The launching process takes a few minutes to start an instance on the Microsoft Azure cloud platform.

Verification

  1. The Launch wizard shows the green checkmark with a message System launched successfully.
  2. To verify the instance is running, copy the ssh command displayed on the screen to your terminal and connect to the instance.

6.3. Launching a customized RHEL image on the Google Cloud Platform

Prerequisites

  • You have a RHEL subscription.
  • You have a Google Cloud Platform (GCP) project created.
  • You successfully built a customized RHEL image.
  • The customized RHEL image you built is shared with the same GCP project.
  • You have the "Launch on Google User" role assigned. See how to assign a role to a user.
  • You added a GCP project to the Hybrid Cloud Console.
  • You have enabled the following APIs in your GCP project:

    • Compute Engine API;
    • Identity and Access Management API.

Procedure

  1. Access Hybrid Cloud Console.
  2. Click Red Hat Insights > RHEL > Inventory > Images.
  3. Find the image you want to launch in the public cloud environment and click Launch in the Instance column. The Launch wizard opens.
  4. On the Account and customization page, complete the following steps:

    1. From the Select account drop-down menu, select the account you want to use.
    2. Optionally: From the Select template drop-down menu, select the template you want to use.
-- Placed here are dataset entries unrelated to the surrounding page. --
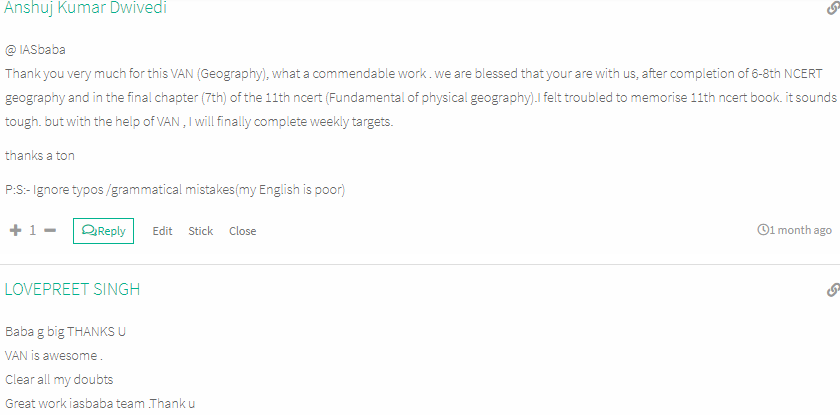The height and width of the screenshot is (415, 840).
Task: Click the clock icon beside 1 month ago
Action: (x=763, y=230)
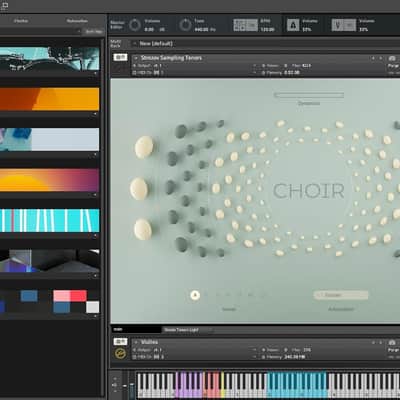This screenshot has width=400, height=400.
Task: Turn the master Tune knob
Action: pyautogui.click(x=185, y=25)
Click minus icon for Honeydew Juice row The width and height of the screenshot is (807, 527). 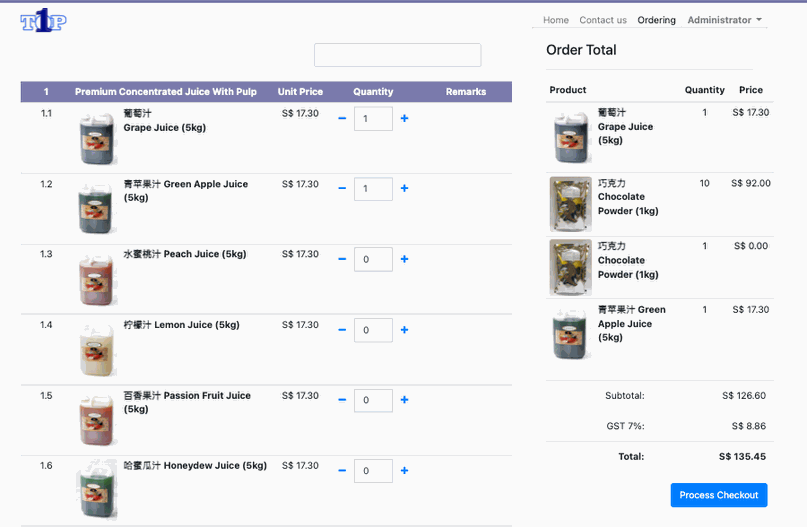coord(342,471)
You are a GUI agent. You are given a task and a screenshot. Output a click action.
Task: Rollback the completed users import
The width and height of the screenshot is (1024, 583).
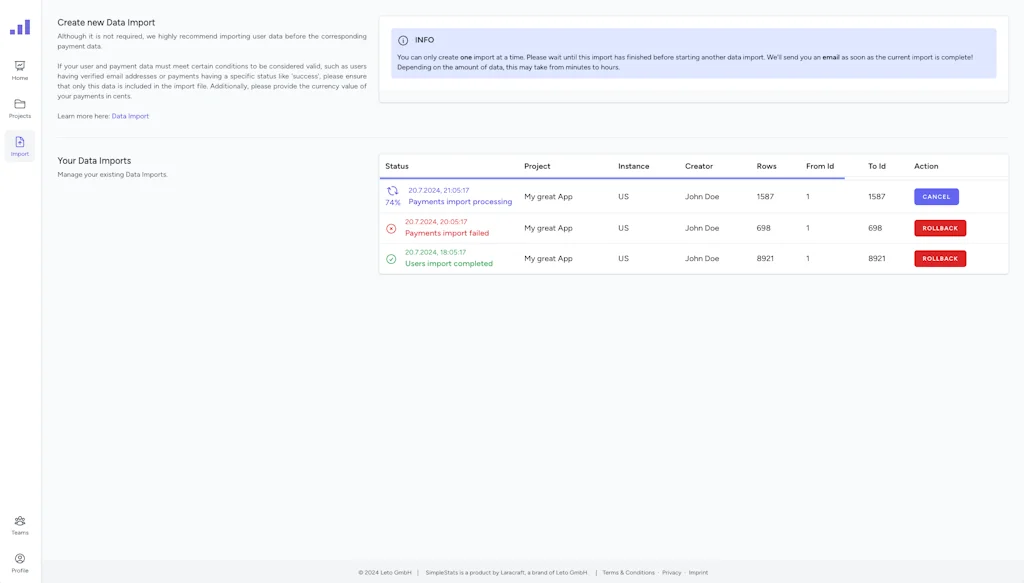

      If you do not specify the template, you launch the image to the default Virtual Private Cloud (VPC) with its firewall rules.

    3. From the Select machine type drop-down menu, select the machine configuration.
    4. In the Count field, select the number of images you want to launch and click Next.
  5. On the SSH key authentication page, select one of the options:

    1. Select existing SSH public key. From the Select public key drop-down menu, choose an existing SSH public key. Click Next.
    2. Add and save a new SSH public key. Enter a name for your new SSH public key and drag or upload a new SSH public key file. Click Next.
  6. On the Review page, review the details about the image launch process and click Launch.

Verification

  1. The Launch wizard shows the green checkmark with a message System launched successfully.
  2. To verify the instance is running, copy the ssh command displayed on the screen to your terminal and connect to the instance.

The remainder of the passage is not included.